§ **Your task**: Restate word for word the lines of the material below, from the line with "Click the main tweet text about chess board" to the line with "589x631 pixels.", both lines included, and no others.
.....
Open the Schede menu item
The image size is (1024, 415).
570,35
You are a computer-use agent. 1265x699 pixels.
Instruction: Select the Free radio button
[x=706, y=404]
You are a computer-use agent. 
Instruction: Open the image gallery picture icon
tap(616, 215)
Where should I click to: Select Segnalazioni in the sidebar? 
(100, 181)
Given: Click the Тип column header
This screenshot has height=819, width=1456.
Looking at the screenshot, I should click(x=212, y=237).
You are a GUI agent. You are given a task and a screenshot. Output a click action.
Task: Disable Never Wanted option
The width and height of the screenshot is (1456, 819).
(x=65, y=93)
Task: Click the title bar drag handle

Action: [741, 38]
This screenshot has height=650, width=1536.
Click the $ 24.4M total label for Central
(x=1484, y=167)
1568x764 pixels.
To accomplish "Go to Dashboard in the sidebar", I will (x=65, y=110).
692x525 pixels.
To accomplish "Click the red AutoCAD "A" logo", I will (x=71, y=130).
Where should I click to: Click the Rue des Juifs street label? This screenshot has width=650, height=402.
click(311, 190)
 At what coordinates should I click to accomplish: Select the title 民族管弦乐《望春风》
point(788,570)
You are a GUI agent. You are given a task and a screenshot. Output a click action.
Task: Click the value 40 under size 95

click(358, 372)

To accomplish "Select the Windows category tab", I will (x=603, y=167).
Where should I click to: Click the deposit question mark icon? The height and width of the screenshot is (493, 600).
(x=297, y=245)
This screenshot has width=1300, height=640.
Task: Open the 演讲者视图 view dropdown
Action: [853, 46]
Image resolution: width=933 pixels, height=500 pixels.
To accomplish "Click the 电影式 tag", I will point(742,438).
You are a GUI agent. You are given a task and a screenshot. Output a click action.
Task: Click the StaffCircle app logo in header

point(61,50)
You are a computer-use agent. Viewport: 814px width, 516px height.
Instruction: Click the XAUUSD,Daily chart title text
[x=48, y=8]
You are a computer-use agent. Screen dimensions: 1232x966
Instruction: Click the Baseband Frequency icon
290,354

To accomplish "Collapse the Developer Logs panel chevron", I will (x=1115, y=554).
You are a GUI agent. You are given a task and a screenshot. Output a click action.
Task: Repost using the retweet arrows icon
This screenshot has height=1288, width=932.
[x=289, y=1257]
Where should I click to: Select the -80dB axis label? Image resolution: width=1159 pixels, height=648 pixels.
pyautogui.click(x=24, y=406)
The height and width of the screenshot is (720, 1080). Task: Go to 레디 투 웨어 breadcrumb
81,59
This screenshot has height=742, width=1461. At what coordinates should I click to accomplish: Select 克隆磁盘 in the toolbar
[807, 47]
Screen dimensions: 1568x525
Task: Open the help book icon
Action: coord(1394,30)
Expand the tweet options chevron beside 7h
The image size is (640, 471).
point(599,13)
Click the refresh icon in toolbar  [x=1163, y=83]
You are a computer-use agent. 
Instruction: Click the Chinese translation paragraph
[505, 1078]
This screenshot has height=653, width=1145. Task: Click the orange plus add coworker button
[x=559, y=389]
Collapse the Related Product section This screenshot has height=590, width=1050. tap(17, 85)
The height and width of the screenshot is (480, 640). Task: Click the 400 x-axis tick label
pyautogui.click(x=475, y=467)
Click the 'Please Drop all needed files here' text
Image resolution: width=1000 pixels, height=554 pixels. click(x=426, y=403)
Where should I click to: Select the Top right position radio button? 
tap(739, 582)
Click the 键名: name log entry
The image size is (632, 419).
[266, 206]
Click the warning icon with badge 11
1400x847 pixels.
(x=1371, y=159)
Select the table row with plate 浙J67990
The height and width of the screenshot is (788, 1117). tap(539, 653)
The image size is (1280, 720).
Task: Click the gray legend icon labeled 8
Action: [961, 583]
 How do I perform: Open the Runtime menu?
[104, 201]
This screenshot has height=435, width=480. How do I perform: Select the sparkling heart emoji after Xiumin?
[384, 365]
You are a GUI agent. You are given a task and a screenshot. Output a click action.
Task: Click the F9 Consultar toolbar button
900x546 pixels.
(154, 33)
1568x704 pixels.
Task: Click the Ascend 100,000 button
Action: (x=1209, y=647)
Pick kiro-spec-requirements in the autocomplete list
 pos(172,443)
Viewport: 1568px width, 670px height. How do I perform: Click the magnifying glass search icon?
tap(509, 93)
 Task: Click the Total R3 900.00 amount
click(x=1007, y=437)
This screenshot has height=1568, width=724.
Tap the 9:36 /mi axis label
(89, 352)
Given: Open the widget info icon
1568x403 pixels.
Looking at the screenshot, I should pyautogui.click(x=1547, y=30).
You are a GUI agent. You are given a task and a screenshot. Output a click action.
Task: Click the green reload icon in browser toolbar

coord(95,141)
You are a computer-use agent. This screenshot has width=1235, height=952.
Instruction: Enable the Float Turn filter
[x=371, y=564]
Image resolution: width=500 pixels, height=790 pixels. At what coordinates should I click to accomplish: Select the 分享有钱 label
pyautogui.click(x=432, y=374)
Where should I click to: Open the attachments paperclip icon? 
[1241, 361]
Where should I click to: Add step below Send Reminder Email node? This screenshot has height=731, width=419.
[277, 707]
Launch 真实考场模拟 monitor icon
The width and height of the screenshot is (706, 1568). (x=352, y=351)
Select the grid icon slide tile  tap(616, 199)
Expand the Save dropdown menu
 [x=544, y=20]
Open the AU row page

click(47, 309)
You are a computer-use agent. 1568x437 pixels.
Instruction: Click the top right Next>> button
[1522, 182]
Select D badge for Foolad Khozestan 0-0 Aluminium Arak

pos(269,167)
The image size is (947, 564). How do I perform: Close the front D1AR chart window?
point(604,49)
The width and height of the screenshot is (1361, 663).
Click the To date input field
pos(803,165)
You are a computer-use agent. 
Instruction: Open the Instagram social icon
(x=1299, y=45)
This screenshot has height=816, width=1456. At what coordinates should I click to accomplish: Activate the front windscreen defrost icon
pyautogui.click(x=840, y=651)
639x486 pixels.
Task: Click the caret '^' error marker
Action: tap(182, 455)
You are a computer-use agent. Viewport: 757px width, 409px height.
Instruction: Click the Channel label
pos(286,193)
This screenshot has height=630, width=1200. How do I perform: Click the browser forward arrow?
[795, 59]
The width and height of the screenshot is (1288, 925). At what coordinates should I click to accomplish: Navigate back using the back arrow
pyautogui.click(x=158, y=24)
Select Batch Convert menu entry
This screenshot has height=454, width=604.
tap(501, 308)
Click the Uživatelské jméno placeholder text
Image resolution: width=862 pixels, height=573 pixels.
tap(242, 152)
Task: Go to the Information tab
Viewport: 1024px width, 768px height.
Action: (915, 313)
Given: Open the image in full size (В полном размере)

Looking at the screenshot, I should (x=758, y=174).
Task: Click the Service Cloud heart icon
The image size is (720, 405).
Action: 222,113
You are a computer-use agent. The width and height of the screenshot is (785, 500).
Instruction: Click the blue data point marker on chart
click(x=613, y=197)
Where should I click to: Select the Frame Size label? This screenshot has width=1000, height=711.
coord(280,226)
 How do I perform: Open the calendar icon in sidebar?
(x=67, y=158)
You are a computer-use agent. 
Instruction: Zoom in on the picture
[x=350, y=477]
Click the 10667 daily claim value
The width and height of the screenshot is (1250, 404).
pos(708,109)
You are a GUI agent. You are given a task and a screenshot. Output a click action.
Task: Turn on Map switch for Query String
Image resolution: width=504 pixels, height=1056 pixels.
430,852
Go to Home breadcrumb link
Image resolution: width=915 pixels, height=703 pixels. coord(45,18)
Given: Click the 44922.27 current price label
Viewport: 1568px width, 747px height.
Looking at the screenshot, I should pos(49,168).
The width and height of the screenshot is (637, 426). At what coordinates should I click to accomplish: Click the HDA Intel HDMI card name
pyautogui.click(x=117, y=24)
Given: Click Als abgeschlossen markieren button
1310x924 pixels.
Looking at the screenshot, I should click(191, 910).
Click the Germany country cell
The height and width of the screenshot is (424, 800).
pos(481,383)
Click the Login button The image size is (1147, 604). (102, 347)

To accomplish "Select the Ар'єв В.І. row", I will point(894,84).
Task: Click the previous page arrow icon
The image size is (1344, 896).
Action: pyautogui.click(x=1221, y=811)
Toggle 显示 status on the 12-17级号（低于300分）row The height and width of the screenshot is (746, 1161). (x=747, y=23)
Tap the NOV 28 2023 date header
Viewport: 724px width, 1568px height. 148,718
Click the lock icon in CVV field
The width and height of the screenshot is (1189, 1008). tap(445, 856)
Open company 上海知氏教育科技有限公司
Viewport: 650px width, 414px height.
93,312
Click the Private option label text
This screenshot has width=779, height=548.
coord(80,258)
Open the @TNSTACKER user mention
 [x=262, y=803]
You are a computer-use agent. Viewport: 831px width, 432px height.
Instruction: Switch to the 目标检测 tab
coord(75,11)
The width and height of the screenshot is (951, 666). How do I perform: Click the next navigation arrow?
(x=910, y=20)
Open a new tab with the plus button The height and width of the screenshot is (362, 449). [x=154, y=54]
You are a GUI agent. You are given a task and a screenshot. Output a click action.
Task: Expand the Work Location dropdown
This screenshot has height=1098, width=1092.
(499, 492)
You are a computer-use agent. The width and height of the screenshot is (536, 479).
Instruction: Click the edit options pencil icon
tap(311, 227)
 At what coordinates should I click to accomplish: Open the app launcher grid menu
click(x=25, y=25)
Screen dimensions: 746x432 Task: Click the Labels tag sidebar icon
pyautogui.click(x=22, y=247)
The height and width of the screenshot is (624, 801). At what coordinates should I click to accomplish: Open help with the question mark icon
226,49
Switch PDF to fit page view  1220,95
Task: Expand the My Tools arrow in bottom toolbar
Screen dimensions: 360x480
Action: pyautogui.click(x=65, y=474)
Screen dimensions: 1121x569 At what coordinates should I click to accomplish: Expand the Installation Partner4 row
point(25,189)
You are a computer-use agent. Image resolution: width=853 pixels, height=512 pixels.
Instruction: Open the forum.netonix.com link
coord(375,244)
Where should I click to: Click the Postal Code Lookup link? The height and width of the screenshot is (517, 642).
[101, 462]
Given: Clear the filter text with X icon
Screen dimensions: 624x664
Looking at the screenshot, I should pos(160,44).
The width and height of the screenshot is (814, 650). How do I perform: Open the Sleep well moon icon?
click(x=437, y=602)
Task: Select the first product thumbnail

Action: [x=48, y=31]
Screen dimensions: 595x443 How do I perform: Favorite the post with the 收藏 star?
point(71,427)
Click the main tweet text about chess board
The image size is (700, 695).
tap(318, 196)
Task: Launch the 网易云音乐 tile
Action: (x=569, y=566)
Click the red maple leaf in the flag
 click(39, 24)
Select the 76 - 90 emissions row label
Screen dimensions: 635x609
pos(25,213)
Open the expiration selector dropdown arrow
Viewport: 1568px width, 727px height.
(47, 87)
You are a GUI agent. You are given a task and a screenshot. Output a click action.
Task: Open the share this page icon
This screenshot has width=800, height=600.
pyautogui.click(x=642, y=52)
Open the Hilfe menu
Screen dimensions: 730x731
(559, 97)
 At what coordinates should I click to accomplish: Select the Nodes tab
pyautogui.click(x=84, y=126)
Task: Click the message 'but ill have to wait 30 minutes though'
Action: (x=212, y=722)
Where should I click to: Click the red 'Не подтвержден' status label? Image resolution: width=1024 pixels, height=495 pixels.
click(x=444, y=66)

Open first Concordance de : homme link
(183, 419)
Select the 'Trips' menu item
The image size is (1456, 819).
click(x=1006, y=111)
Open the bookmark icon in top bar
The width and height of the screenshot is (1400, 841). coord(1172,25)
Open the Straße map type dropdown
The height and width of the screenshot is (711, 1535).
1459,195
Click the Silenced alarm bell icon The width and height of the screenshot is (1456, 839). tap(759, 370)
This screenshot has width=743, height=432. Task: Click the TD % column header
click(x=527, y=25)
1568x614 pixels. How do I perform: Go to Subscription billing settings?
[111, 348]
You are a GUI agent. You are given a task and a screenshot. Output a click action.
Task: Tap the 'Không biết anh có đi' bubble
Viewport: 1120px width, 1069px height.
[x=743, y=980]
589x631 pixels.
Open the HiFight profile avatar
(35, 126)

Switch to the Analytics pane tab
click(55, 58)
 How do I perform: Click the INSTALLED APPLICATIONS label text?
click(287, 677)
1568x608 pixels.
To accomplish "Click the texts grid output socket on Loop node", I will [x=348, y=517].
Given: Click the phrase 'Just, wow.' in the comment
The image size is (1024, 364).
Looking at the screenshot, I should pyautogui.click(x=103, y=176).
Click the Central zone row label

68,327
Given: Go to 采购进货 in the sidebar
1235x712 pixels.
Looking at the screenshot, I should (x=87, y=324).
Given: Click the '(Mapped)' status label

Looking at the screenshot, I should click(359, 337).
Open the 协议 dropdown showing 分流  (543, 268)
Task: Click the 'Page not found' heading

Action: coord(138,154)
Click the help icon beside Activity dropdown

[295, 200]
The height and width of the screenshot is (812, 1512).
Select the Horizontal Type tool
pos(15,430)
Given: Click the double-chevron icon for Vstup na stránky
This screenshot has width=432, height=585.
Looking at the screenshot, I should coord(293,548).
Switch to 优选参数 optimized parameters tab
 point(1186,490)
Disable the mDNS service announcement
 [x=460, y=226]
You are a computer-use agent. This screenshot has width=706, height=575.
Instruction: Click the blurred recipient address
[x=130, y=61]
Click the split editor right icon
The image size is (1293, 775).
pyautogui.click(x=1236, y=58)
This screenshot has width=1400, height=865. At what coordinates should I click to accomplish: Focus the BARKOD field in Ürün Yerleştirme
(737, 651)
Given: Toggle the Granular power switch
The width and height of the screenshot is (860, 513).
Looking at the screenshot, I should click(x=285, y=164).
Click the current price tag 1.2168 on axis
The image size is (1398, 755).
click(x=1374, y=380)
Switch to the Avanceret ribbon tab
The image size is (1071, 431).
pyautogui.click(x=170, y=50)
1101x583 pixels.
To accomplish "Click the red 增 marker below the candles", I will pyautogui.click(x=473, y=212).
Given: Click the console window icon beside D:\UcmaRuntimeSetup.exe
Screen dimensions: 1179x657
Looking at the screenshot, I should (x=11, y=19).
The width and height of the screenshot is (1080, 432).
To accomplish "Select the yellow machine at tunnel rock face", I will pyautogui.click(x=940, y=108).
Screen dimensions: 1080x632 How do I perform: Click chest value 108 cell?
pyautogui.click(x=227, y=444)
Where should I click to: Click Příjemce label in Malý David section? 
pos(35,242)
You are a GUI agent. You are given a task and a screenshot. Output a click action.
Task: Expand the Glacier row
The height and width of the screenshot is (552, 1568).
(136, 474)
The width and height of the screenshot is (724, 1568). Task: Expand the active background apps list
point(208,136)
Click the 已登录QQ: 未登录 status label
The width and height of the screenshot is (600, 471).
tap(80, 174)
.....
§ **Solution**:
Click the main tweet text about chess board
The image size is (700, 695).
tap(318, 196)
Task: Launch the 网易云音乐 tile
Action: (x=569, y=566)
Click the red maple leaf in the flag
 click(39, 24)
Select the 76 - 90 emissions row label
Screen dimensions: 635x609
pos(25,213)
Open the expiration selector dropdown arrow
Viewport: 1568px width, 727px height.
(47, 87)
You are a GUI agent. You are given a task and a screenshot. Output a click action.
Task: Open the share this page icon
This screenshot has width=800, height=600.
pyautogui.click(x=642, y=52)
Open the Hilfe menu
Screen dimensions: 730x731
(559, 97)
 At what coordinates should I click to accomplish: Select the Nodes tab
pyautogui.click(x=84, y=126)
Task: Click the message 'but ill have to wait 30 minutes though'
Action: (x=212, y=722)
Where should I click to: Click the red 'Не подтвержден' status label? Image resolution: width=1024 pixels, height=495 pixels.
click(x=444, y=66)

Open first Concordance de : homme link
(183, 419)
Select the 'Trips' menu item
The image size is (1456, 819).
click(x=1006, y=111)
Open the bookmark icon in top bar
The width and height of the screenshot is (1400, 841). coord(1172,25)
Open the Straße map type dropdown
The height and width of the screenshot is (711, 1535).
1459,195
Click the Silenced alarm bell icon The width and height of the screenshot is (1456, 839). tap(759, 370)
This screenshot has width=743, height=432. Task: Click the TD % column header
click(x=527, y=25)
1568x614 pixels. How do I perform: Go to Subscription billing settings?
[111, 348]
You are a GUI agent. You are given a task and a screenshot. Output a click action.
Task: Tap the 'Không biết anh có đi' bubble
Viewport: 1120px width, 1069px height.
[x=743, y=980]
589x631 pixels.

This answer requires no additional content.